# Что требуется
Повторите дословно фрагмент текста о францисканских миссионерах в Китае: от слов «Вслед за Поло» до слов «и средиземноморской культур.» включительно.

# Документ

Вслед за Поло в 1293 году в Китай прибыл посланец папы францисканский прелат Джованни Монтекорвино, проживший здесь до самой смерти в 1328 году. Его можно считать первым миссионером – распространителем римско-католической веры в Китае. Вместе со своими помощниками и сподвижниками – Пьетро из Лукалонго, Арнольдом из Кельна и неким хирургом из Ломбардии – он построил христианский храм в Пекине, окрестил около 5 тысяч китайцев, в том числе и самого монгольского хана и одновременно китайского императора У-цзуна. Надо, конечно, учитывать, что при традиционном синкретизме китайцев обращение их в христианство не влекло за собой отказа от других привычных и исконных верований и обрядов. Но активная миссионерская деятельность служила сближению дальневосточной и средиземноморской культур.
В 1307 году папа назначил Монтекорвино «архиепископом всего Китая» с резиденцией в Пекине, предполагая создать семь или десять епископатов. Для этого папский престол направил в Китай группу своих представителей, но дошли сюда только трое из них. Все они последовательно занимали епископскую кафедру в единственном, помимо Пекина, епископате Цюаньчжоу (крупный портовый город того времени). Известно имя лишь одного из них – Андреа из Перуджи. Усилиями Монтекорвино в Китае в начале XIV века было основано несколько францисканских монастырей: три в Пекине и по одному в Цюаньчжоу, Ханчжоу и Янчжоу. Есть краткое упоминание о том, что Монтекорвино удавалось поддерживать связь с Италией через венецианских купцов, прибывавших в Китай через Кафу (Феодосию). Это дает возможность предположить, что земляки Марко Поло время от времени продолжали появляться в Китае.
В 20-х годах XIV века в Китае действовал еще один миссионер-францисканец – Одорико Маттиусси из Порденоне. Он, как и Марко Поло, описал свое путешествие в Китай, а также в Тибет, где побывал, очевидно, первым из европейцев. Он ссылается на «многих людей в Венеции», которые могут подтвердить истинность его рассказов. В 30-х годах в Китае пребывал некий «франк Андрей», который в 1338 году по велению Великого хана возглавил монгольское посольство к папскому двору. В ответ папа направил в Пекин миссию из 32 человек во главе с францисканцем Джованни Мариньоли, который прожил там примерно с 1342 по 1346 год и засвидетельствовал существование в столице великолепной епископской резиденции и множества церквей.

Данные о расположении слов и элементов
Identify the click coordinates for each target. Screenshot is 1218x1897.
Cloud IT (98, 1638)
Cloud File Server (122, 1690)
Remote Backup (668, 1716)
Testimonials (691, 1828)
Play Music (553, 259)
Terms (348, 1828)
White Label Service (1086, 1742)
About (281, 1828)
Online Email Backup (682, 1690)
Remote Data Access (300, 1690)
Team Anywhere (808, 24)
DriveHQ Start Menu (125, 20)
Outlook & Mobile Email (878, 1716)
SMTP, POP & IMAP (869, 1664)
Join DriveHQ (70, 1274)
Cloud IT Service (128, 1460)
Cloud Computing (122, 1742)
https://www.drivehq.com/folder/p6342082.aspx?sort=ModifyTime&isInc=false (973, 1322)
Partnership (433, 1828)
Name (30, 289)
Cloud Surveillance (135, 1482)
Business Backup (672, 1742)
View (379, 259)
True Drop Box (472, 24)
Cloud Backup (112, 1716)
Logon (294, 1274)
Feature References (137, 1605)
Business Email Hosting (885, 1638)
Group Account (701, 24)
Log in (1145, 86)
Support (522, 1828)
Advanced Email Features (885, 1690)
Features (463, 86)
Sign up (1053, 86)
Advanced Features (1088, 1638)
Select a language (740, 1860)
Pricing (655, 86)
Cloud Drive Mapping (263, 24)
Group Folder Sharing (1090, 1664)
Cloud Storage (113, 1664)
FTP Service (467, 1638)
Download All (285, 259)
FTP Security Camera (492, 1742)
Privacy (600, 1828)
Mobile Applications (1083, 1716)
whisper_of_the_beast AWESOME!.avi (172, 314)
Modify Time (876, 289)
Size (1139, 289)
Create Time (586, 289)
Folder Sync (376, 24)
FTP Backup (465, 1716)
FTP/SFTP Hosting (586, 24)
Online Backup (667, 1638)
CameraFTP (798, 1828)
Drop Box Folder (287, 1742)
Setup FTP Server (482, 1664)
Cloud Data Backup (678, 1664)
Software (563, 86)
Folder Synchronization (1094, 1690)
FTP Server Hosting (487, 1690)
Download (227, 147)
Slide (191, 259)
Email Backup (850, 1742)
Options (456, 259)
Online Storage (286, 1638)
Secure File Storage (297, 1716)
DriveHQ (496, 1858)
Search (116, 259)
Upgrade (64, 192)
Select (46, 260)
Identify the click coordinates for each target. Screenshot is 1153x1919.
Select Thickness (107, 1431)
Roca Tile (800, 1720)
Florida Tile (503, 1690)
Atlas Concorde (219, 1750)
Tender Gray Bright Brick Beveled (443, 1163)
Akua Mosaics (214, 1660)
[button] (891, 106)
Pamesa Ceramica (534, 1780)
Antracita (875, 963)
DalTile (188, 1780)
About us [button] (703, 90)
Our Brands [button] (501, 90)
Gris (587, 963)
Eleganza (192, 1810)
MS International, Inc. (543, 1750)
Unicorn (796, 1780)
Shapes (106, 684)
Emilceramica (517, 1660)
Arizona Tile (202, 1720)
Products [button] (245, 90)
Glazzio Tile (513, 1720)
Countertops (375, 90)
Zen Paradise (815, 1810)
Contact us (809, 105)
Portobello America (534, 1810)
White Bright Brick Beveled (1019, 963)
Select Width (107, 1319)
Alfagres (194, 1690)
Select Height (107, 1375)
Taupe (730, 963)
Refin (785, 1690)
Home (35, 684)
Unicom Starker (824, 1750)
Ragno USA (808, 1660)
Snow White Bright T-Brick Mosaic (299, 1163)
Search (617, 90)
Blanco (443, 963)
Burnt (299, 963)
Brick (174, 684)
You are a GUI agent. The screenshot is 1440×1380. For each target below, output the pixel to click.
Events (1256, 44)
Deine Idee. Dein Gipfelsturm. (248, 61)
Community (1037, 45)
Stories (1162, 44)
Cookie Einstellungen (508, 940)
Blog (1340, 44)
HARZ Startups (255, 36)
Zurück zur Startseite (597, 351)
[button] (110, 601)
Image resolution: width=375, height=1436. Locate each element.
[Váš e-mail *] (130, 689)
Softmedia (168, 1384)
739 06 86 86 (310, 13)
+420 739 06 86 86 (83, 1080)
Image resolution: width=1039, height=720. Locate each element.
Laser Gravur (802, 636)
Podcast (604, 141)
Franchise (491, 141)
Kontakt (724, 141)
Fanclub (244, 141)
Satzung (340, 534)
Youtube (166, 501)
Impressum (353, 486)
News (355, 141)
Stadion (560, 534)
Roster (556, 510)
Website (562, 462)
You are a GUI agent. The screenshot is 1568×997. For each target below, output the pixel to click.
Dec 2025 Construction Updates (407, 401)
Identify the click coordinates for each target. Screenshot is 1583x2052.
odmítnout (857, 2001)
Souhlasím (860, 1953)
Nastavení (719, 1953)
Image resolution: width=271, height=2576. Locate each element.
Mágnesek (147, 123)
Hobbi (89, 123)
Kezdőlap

# Ожидаемый ответ
Вслед за Поло в 1293 году в Китай прибыл посланец папы францисканский прелат Джованни Монтекорвино, проживший здесь до самой смерти в 1328 году. Его можно считать первым миссионером – распространителем римско-католической веры в Китае. Вместе со своими помощниками и сподвижниками – Пьетро из Лукалонго, Арнольдом из Кельна и неким хирургом из Ломбардии – он построил христианский храм в Пекине, окрестил около 5 тысяч китайцев, в том числе и самого монгольского хана и одновременно китайского императора У-цзуна. Надо, конечно, учитывать, что при традиционном синкретизме китайцев обращение их в христианство не влекло за собой отказа от других привычных и исконных верований и обрядов. Но активная миссионерская деятельность служила сближению дальневосточной и средиземноморской культур.